Issue 1: Direct use of uncreated resource in workers_group_defaults_defaults during destroy:

module.eks.local.workers_group_defaults_defaults: local.workers_group_defaults_defaults: Resource 'aws_iam_role.workers' does not have attribute 'id' for variable 'aws_iam_role.workers.id'

https://github.com/terraform-aws-modules/terraform-aws-eks/blob/master/local.tf#L33

Example Fix: iam_role_id = "${element(concat(aws_iam_role.workers.*.id, list("")), 0)}" # Use the specified IAM role if set.

Issue 2: Race Condition
Fixing issue 1 with the element selector work around (or even empty string) allows a test kitchen run to proceed, but exposes a race condition with applying the aws auth config map, attempting to apply it before the cluster is actually created in certain scenarios because the templates no longer have a direct dependency on an existing aws_iam_role.workers or the cluster itself.

v1.6.0 implicitly ordered resource execution properly to ensure
aws_eks_cluster -> eks.aws_iam_role.workers -> local_file.kubeconfig -> module.eks.eks.null_resource.update_config_map_aws_auth
so that the local-exec in update_config_map_aws_auth has a running cluster against which to execute.

master will now result in executions like the following depending on the module variables:

module.eks.null_resource.update_config_map_aws_auth (local-exec): error: stat ./kubeconfig_tf-platform-test-kitchen: no such file or directory
module.eks.null_resource.update_config_map_aws_auth: Still creating... (10s elapsed)
module.eks.aws_eks_cluster.this: Still creating... (10s elapsed)
module.eks.null_resource.update_config_map_aws_auth: Still creating... (20s elapsed)
module.eks.aws_eks_cluster.this: Still creating... (20s elapsed)

which eventually fails after it hits the aws_eks_cluster provisioning timeout

If this is a bug, how to reproduce?

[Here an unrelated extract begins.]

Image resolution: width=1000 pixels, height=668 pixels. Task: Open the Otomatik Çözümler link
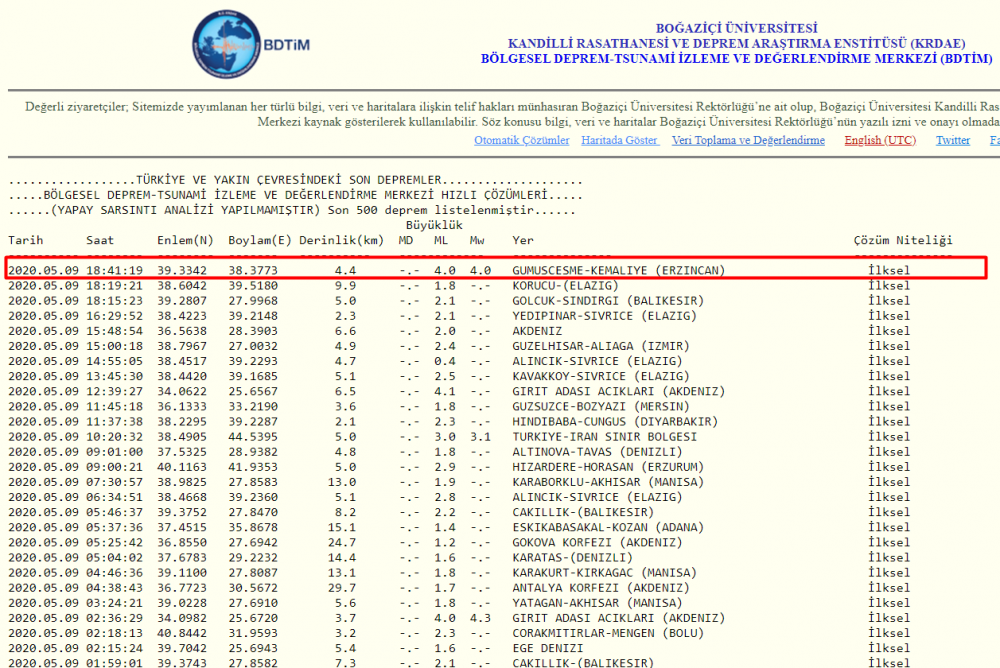pos(521,141)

Please include a code sample if relevant.

Simplest way to reproduce is provisioning a new cluster with minimal default values, producing a cluster with no worker groups, but manage_aws_auth and write_kubeconfig on to allow cluster access.

module "eks" {
  source = "github.com/terraform-aws-modules/terraform-aws-eks"
  cluster_name = "eks-test-kitchen"
  subnets                                      = "<valid subnets>"
  vpc_id                                       = "<valid subnets>"
  write_kubeconfig = true
  manage_aws_auth = true
 #No worker groups desired to expose issue
 worker_group_count = 0
}

What's the expected behavior?

locals or workers_group_defaults_defaults should not have a direct dependency on a resource being available or created (e.g. locals cluster_security_group_id or worker_security_group_id already attempt to address this in their definition)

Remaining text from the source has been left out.